Thirty years ago, Armando Mejia fled war-torn El Salvador and sneaked into the United States. He was 17, with a sixth-grade education and two dollars in his pocket. For the next two decades, he toiled in the kitchens of Washington-area restaurants, working his way up from dishwasher to chef.
Today Mejia, 49, owns three upscale Tex-Mex bistros in Northern Virginia, and a fourth in the District. A shrewd and genial host, he serves perfect frozen margaritas and supports local school sports. A fastidious boss, he insists that the bathrooms be cleaned three times a day. The strategy has won him a loyal and diverse customer base far from his roots.
“Why do I like it here? Because it’s got the old ‘Cheers’ atmosphere,” said Mary Stites, an administrator at NASA who was chatting with a friend at the glittering bar in Mejia’s El Tio cafe in Gainesville, Va., one recent afternoon. “Armando treats everyone like family,” she said. “And there are no sticky counters.”
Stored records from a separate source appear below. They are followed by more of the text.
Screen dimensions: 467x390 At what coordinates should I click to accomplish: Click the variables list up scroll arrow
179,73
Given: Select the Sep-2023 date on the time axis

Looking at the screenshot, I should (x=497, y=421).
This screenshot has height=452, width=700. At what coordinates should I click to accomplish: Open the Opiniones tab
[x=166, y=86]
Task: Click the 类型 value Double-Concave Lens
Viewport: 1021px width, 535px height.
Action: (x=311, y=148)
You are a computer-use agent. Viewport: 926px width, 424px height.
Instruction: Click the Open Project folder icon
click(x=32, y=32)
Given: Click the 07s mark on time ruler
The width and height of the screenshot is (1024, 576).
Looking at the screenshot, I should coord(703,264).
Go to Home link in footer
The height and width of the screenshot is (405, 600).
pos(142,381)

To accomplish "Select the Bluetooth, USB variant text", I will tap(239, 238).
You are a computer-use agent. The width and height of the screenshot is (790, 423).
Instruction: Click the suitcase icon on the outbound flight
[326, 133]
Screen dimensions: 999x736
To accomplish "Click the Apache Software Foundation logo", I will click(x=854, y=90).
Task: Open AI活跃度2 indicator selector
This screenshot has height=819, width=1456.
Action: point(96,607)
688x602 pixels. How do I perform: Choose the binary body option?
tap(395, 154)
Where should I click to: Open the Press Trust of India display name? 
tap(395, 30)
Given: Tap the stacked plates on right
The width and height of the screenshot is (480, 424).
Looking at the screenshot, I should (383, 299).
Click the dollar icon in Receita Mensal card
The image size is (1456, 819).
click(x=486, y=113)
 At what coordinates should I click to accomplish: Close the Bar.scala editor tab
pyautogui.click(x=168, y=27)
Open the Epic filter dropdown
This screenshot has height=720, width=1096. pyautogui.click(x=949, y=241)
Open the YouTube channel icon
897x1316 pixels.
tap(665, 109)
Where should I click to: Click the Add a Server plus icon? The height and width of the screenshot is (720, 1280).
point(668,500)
In the four decades since a handful of refugees began a chain of illegal migration from El Salvador to Washington, the region’s Salvadoran community has swelled to more than 300,000.
Most entered the United States without authorization and stayed. Many are still undocumented, which has confined them to menial or informal work in construction, food industry or personal service.
But as the area’s largest immigrant community has evolved, so have its ambitions. An increasing number of Salvadorans have moved up from worker to boss. No longer dependent on the whims of crew chiefs and bus schedules, they are meeting payrolls and giving orders.
Since it was established in 2001 with 35 members and an office in Alexandria, Va., the Salvadoran American Chamber of Commerce has grown to more than 400 members, with headquarters two blocks from the White House. According to its officials, Salvadoran Americans own more than 4,000 businesses in the metropolitan region.
“We Salvadorans are very enterprising. We can pick up a rock, paint it and sell it,” said Elmer Arias, 50, a former chamber president, who recently retired from the restaurant business and devotes his time to development projects in El Salvador.
Most Salvadoran firms in the area are modest, family-run businesses in traditional immigrant niches such as construction and cleaning, or ethnic shops and eateries that cater to Hispanics. Many Salvadorans without legal status run small informal operations out of a couple of vans, working as nannies, package couriers and building remodelers.
But as a growing number become U.S. residents and citizens, mostly through the sponsorship of an employer or relative, Salvadorans are gaining access to bank loans, operating permits and the holy grail of immigrant business aspirations: government contracts.
Legal status also enables them to compete with older Hispanic groups, such as Puerto Ricans and Cubans, who mostly arrived by legal means and once dominated Hispanic businesses in the region.
A few local Salvadorans have reached the business stratosphere. Jose Barahona, 70, built a large office-cleaning company in Annandale and then made a fortune by opening franchises of the fast-food chain Pollo Campero. Charles Vela, a research engineer in Potomac, Md., came to the United States with an advanced education and founded a firm called Afilon that develops high-tech systems for federal agencies.